この取引板は、各価格帯での買い注文と売り注文の状況を可視化し、市場のサポートやレジスタンスレベルを把握するのに非常に役立ちます。
特に、スキャルピングトレードを行うトレーダーにとっては、取引板の「厚み」を確認することで、意図せぬスリッページのリスクを避けることが可能です。
しかし、すべてのFX業者がこの取引板情報に対応しているわけではありません。
そのため、MT5を提供している業者であっても、必ずしも取引板を利用できるとは限りません。
利用可能な時間足
MetaTrader 4(MT4)では、9種類の時間足が利用可能でしたが、MetaTrader 5(MT5)では、MT4にはなかった12種類の時間足が追加され、合計21種類の時間足から選ぶことができるようになりました。
これにより、2分足、3分足、6分足などのより細かい時間足が利用できるため、トレーダーはより精密なチャート分析を行うことが可能です。
特に、短期トレンドの変化に敏感なスキャルピングトレーダーにとって、MT5の提供する2分足や5分足のような細かい時間足は、15分足や30分足では捉えきれない市場動向を分析する上で大きな利点となります。
MT4とMT5の搭載時間足一覧
時間足 | MT4で利用可能 | MT5で利用可能 |
---|---|---|
1分足 | ◯ | ◯ |
2分足 | ◯ | |
3分足 | ◯ | |
4分足 | ◯ | |
5分足 | ◯ | ◯ |
6分足 | ◯ | |
10分足 | ◯ | |
12分足 | ◯ | |
15分足 | ◯ | ◯ |
20分足 | ◯ | |
30分足 | ◯ | ◯ |
1時間足 | ◯ | ◯ |
2時間足 | ◯ | |
3時間足 | ◯ | |
4時間足 | ◯ | ◯ |
6時間足 | ◯ | |
8時間足 | ◯ | |
12時間足 | ◯ | |
日足 | ◯ | ◯ |
週足 | ◯ | ◯ |
月足 | ◯ | ◯ |
ただし、これらの時間足の追加はパソコン版のMT5に限られており、スマートフォンアプリ版のMT5では、MT4と同じ9種類の時間足が提供されています。
ストラテジーテスター
MetaTrader 5(MT5)における「ストラテジーテスター」の機能は、MT4から大幅な進化を遂げています。
MT4のストラテジーテスターでは一度に一つの通貨ペアのみを検証できましたが、MT5では複数の通貨ペアを同時にバックテストすることが可能です。
この改善により、トレーダーはEA(エキスパートアドバイザー)の検証をより効率的に行うことができるようになりました。
さらに、MT5のストラテジーテスターには、可視化機能、フォワード最適化、市場スキャンなどの新機能が追加されています。
これらの機能は、EAの性能評価と最適化をより詳細かつ包括的に行うための重要なツールとなっています。
MT4かMT5のどちらが優れているのか
MT4の方が自動売買の適正あり
自動売買システムの選択において、MetaTrader 4(MT4)は、豊富な有志開発のEA(エキスパートアドバイザー)の存在で一歩リードしています。
長年にわたる普及と共に、MT4用のEAは数多く開発され、広範な取引スタイルや戦略に対応しています。
一方、MetaTrader 5(MT5)の普及が進むにつれ、MT5用のEAも徐々に増加しています。
しかし、現時点ではMT4用のEAの数が圧倒的に多いのが実情です。
これは、自動売買を行うトレーダーにとって、MT4を選択する大きな理由の一つです。
ただし、今後自分でEAを開発することを計画している場合は、MT5のプログラミング言語であるMQL5を利用することが推奨されます。
裁量トレードはMT5
裁量トレードに焦点を当てているトレーダーには、MetaTrader 5(MT5)の使用を推奨します。
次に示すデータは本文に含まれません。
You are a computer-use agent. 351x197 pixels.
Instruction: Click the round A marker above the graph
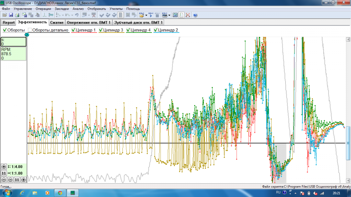(x=27, y=35)
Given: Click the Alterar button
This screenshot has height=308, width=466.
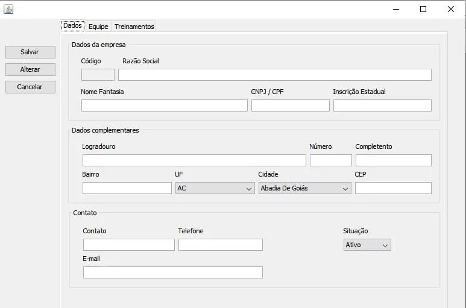Looking at the screenshot, I should coord(30,69).
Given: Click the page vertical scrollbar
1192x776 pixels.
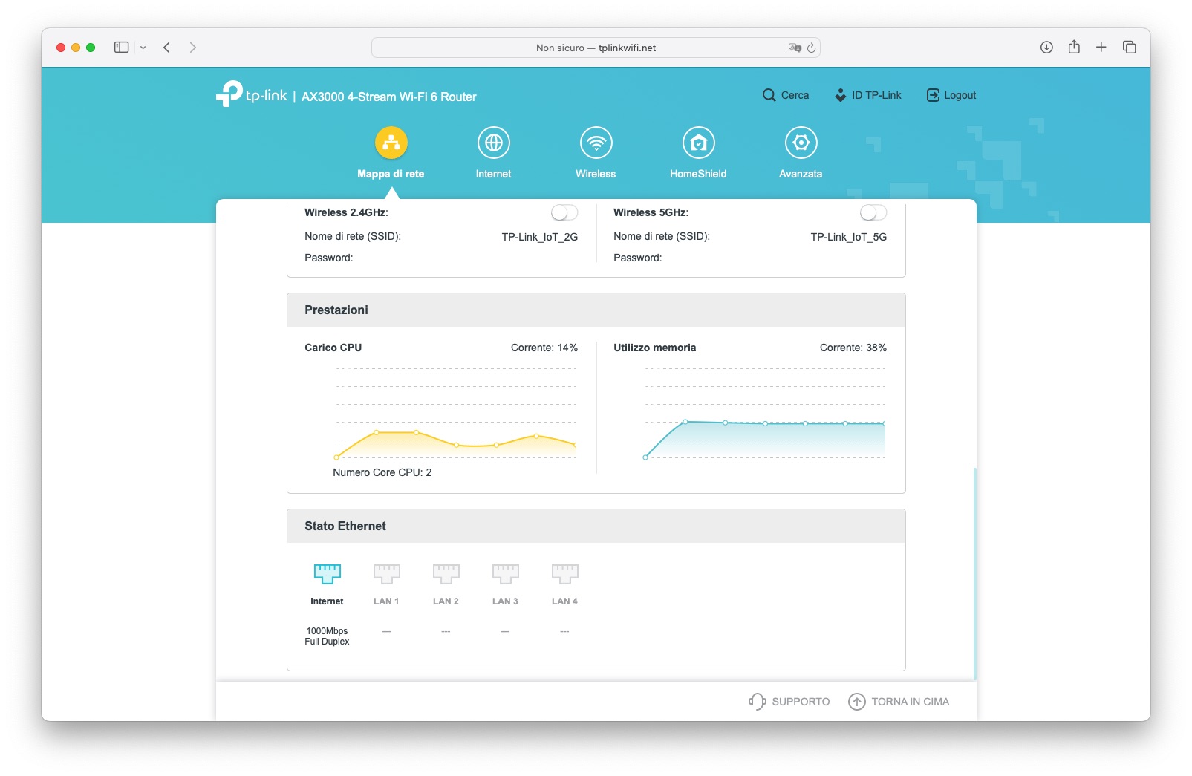Looking at the screenshot, I should pyautogui.click(x=974, y=573).
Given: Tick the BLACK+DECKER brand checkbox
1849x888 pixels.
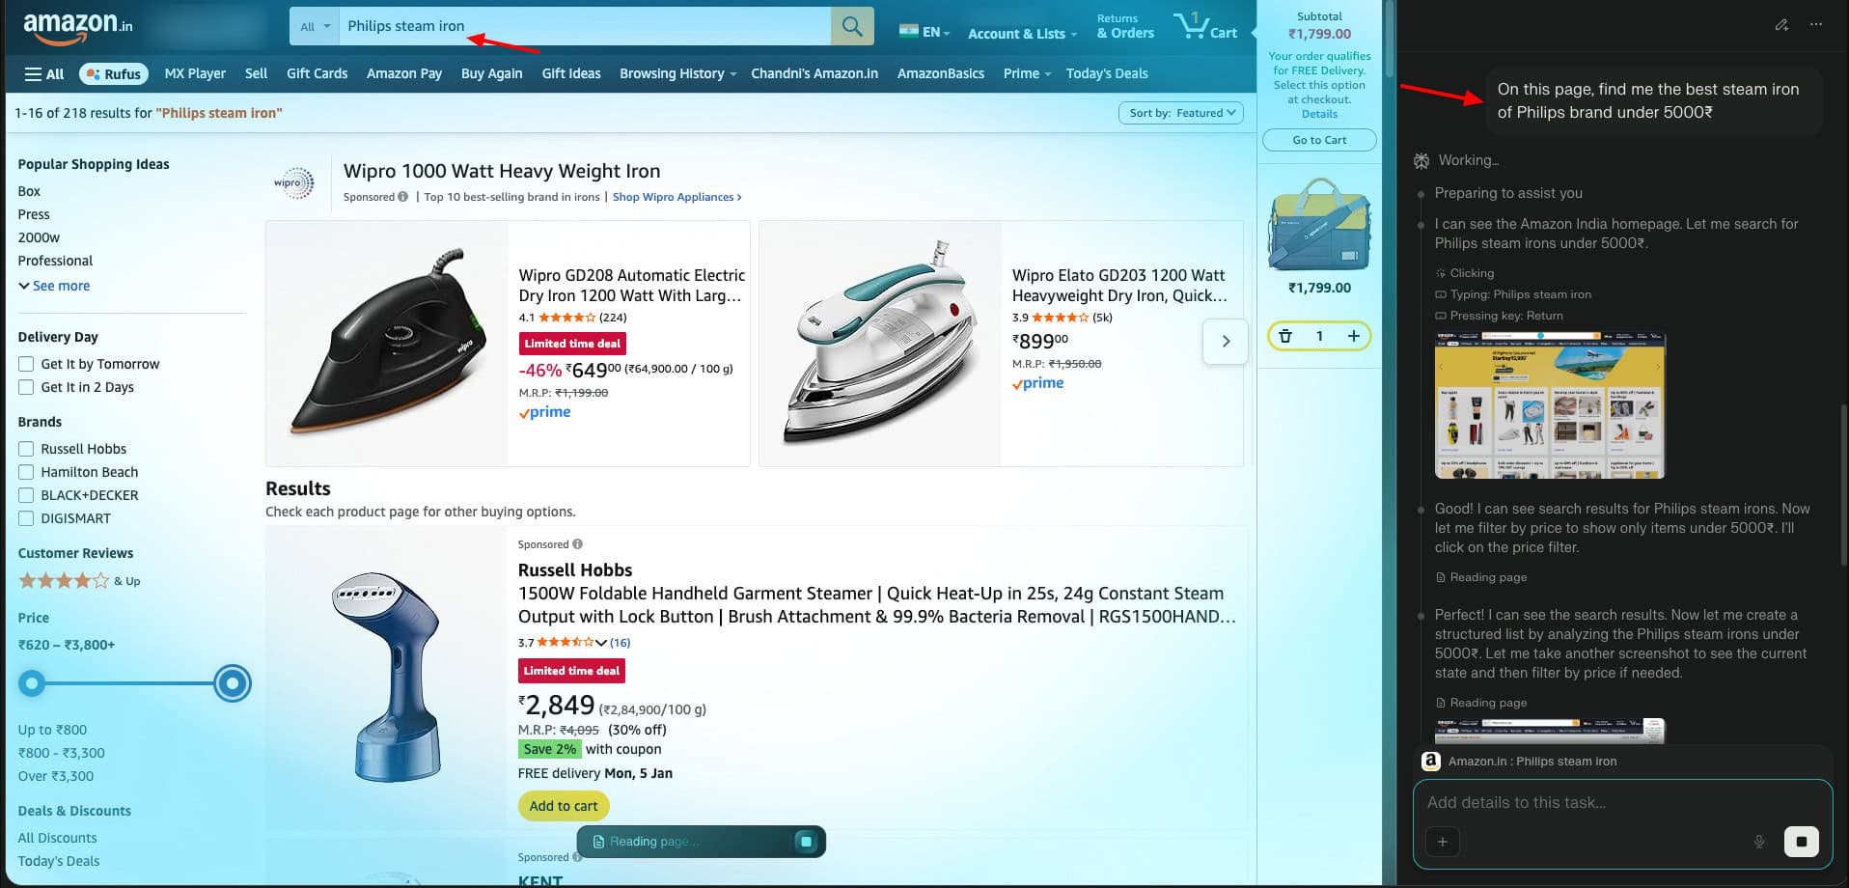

MT5はMT4に比べて機能が充実しており、動作速度も速いため、裁量トレードにおいて優れたパフォーマンスを提供します。
MT5には、追加された多くの時間足、豊富な描画ツール、さまざまな注文方法などが装備されています。
これらの機能は、裁量トレーダーがより精密な市場分析を行い、効果的なトレード戦略を立てるのに役立ちます。
数年前まではMT5対応のFX業者が限られていましたが、最近はMT5の普及が進み、多くの人気海外FX業者でも利用可能になっています。
この普及により、トレーダーは以前よりも容易にMT5の高機能を活用できるようになり、MT5を選ぶ際の障壁が減少しています。
したがって、裁量トレードを行う場合には、基本的にMT5の方が優れた選択肢であると言えます。
チャート分析等はMT5が有利
チャート分析やテクニカル分析を重視するトレーダーには、より多機能なMetaTrader 5(MT5)の使用が推奨されます。
MT5は、MT4にはない様々な時間足、インジケータ、描画ツールを搭載しており、これによりトレーダーはより広範囲にわたる分析を行うことが可能です。
MT5の拡張された機能セットは、市場の動向をより深く理解し、精度の高いトレード戦略を立てるのに役立ちます。
特に、MT5に独自に用意された多様な分析ツールは、トレーダーが市場の複雑な側面を掘り下げ、より洗練された取引判断を下すのを支援します。
このため、テクニカル分析に重点を置く場合、MT5は優れた選択肢として際立っています。
MT4が向いている人とMT5が向いている人の違い
MetaTrader 4(MT4)とMetaTrader 5(MT5)は、異なる特性を持ち、それぞれ異なるニーズのトレーダーに適しています。
以下は、どんな人にそれぞれのプラットフォームが向いているかの概要です。
MT4が向いている人
- 自動売買重視のトレーダー
MT4には豊富なエキスパートアドバイザー(EA)が存在し、自動売買に特化しています。 - シンプルなプラットフォームを好むトレーダー
MT4は使いやすく直感的で、初心者にも扱いやすいです。 - 広範なカスタムインジケータやEAにアクセスしたいトレーダー
長年の普及により、MT4用の多様なカスタムツールが利用可能です。 - 既存のMT4コミュニティやリソースを活用したいトレーダー
MT4は長い歴史を持ち、多くのコミュニティサポートがあります。
MT5が向いている人
- 高度なチャート分析を求めるトレーダー
MT5は複数の時間足、改善された描画ツール、先進的なインジケータを提供します。 - 複数の市場を取引したいトレーダー
MT5は株式、先物など、FX以外の市場にも対応しています。 - スピードと性能を重視するトレーダー
MT5はマルチスレッディング、マルチコアサポートにより、高速な処理能力を持っています。 - 将来性を重視し、最新技術に適応したいトレーダー
MT5は継続的に更新され、最新の取引技術に対応しています。
最終的に、選択はトレーダーの個々の取引スタイル、ニーズ、経験レベルに依存します。それぞれのプラットフォームの特徴を理解し、自分の取引目的に最適なものを選ぶことが重要です。